Given data –
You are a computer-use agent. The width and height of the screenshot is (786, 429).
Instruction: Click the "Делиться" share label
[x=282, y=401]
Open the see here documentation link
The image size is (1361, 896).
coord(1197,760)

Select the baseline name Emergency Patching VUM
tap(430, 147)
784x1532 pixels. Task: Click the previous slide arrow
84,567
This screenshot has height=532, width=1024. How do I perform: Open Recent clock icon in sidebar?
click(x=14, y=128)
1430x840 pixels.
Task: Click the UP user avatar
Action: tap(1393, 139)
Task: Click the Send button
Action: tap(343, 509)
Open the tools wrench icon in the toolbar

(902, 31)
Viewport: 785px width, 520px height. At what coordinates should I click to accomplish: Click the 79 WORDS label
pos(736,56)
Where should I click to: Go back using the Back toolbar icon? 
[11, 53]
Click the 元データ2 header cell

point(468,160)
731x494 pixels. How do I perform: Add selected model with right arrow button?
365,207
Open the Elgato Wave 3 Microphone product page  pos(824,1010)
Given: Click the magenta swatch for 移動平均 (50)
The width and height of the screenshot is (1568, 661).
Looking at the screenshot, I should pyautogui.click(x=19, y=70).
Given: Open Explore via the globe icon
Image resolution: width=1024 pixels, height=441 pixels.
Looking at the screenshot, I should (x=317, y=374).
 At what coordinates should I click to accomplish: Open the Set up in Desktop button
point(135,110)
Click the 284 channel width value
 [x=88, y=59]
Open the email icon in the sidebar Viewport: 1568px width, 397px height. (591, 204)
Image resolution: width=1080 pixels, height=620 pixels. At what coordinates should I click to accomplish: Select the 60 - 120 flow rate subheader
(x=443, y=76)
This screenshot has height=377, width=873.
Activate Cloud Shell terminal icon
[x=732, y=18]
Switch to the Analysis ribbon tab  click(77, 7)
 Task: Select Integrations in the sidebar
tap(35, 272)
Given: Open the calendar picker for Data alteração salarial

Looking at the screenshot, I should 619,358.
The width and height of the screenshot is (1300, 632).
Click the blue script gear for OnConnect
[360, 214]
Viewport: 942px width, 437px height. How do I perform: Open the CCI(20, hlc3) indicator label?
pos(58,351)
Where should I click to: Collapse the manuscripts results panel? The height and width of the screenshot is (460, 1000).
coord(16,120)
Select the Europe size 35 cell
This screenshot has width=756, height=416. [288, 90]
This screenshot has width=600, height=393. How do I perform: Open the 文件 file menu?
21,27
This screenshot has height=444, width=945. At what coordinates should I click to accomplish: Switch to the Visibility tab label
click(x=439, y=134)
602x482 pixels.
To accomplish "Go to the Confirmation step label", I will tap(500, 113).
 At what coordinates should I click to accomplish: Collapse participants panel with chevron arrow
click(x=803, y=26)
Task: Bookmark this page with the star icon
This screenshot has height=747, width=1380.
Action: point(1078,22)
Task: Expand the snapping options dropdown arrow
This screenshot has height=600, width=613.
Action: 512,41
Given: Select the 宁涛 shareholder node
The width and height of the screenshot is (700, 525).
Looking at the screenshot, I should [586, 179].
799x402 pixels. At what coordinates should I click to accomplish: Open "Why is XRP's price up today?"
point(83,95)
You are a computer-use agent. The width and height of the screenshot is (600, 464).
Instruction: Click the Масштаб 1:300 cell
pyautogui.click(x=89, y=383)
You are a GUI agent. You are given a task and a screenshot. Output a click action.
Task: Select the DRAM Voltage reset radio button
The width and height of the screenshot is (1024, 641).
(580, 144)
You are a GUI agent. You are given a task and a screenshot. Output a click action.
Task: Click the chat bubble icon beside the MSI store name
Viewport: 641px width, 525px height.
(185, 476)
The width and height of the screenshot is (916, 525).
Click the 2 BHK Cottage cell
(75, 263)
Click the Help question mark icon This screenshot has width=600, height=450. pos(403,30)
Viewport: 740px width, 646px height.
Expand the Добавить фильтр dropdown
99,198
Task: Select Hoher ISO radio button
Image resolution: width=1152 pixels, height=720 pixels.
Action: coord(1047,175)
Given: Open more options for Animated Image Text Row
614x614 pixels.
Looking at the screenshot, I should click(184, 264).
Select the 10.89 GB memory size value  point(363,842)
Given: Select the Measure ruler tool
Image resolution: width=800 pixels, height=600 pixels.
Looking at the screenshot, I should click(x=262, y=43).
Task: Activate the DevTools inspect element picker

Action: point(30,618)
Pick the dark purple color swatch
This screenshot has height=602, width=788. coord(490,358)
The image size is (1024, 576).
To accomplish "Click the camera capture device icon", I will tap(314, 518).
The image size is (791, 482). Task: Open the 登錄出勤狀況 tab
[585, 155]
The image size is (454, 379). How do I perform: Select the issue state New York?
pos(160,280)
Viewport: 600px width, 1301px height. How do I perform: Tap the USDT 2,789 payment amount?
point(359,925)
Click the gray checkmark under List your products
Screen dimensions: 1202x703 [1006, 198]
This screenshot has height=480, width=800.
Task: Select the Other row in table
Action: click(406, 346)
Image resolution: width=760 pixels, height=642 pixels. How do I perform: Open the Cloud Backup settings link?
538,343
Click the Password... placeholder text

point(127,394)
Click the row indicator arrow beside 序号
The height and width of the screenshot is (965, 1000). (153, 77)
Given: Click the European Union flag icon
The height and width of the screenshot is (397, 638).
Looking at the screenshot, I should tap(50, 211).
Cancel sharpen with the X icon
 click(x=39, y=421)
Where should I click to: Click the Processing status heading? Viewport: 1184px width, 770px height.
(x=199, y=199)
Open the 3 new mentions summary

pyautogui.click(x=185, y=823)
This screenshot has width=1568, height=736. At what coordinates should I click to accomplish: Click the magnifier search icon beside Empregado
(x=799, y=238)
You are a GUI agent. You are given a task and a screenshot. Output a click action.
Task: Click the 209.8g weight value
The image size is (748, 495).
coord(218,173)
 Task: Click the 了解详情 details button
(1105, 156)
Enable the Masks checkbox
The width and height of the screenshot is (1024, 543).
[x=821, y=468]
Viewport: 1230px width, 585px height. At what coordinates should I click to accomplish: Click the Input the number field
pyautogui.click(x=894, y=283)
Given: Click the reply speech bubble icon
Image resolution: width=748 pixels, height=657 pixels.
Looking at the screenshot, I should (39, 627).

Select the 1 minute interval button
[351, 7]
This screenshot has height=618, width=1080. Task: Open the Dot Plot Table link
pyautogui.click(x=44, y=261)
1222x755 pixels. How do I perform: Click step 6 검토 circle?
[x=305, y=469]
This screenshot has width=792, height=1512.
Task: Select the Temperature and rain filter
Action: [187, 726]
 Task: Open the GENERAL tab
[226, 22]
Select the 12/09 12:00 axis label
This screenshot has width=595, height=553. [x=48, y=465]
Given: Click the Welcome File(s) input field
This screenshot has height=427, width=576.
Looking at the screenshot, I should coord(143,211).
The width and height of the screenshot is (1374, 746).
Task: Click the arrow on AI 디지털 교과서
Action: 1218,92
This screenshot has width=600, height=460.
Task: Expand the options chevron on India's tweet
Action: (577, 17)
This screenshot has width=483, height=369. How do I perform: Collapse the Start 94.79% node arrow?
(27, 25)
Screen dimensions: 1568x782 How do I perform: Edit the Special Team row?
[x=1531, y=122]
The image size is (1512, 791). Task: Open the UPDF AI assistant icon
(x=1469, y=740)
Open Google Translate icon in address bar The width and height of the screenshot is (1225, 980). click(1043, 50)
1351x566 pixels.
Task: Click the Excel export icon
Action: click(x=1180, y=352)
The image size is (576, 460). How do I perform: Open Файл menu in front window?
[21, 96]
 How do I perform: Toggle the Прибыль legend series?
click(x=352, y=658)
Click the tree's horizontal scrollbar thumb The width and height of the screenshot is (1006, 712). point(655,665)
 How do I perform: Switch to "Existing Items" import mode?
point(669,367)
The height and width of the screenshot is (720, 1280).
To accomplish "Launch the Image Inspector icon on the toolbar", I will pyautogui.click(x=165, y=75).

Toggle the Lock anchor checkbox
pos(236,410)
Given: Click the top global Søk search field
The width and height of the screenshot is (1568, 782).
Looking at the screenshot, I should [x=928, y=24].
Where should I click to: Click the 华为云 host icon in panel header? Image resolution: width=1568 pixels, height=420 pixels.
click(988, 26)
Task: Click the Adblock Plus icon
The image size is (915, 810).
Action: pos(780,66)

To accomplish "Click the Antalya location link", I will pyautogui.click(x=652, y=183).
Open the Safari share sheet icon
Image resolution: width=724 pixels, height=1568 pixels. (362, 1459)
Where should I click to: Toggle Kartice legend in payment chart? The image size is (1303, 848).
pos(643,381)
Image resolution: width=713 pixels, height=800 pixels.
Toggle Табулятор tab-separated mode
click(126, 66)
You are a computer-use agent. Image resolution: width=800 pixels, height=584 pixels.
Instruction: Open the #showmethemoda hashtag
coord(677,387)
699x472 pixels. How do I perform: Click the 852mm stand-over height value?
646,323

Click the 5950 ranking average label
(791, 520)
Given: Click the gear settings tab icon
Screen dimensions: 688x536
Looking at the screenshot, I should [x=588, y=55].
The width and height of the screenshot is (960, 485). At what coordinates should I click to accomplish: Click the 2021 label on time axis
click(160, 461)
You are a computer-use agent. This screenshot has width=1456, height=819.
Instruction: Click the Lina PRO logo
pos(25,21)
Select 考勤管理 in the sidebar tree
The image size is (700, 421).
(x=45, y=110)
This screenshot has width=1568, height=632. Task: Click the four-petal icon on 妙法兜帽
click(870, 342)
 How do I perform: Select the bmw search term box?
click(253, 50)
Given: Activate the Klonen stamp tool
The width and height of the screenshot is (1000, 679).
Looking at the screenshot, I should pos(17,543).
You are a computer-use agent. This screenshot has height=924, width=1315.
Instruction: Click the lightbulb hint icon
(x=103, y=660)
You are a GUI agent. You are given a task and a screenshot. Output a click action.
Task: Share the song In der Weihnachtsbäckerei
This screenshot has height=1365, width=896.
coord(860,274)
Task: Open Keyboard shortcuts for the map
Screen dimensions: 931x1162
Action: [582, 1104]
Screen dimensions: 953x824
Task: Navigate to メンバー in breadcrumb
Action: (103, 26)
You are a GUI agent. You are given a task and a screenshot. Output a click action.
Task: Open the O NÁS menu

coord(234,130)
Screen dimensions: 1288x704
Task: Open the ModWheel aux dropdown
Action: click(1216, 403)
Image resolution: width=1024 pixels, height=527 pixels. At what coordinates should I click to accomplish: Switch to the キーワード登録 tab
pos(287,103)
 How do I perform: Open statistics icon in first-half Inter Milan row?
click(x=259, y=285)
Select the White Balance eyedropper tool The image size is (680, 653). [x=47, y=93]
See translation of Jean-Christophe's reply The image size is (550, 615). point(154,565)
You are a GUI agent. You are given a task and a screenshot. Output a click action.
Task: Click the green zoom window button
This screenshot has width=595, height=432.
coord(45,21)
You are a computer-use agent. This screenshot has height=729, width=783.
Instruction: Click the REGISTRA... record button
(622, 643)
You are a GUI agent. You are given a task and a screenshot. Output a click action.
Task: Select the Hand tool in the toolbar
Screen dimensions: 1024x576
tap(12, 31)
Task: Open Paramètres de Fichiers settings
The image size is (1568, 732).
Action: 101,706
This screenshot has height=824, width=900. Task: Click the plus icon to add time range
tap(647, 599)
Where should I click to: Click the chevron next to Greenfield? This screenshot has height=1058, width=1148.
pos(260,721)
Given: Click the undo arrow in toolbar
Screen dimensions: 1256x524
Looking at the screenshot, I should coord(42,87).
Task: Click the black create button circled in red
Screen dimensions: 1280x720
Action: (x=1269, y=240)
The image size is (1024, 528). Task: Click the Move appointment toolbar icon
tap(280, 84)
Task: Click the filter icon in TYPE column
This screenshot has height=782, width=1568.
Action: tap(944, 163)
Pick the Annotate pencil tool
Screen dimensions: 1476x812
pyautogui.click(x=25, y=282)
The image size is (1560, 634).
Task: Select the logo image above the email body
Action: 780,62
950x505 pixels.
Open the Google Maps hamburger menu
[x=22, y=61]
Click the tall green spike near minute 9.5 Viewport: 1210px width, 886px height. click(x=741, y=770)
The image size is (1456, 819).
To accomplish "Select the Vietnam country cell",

Description of the task –
Within the records above, find every line holding the word "bubble" and give the total as a bare number.

Problem solution –
2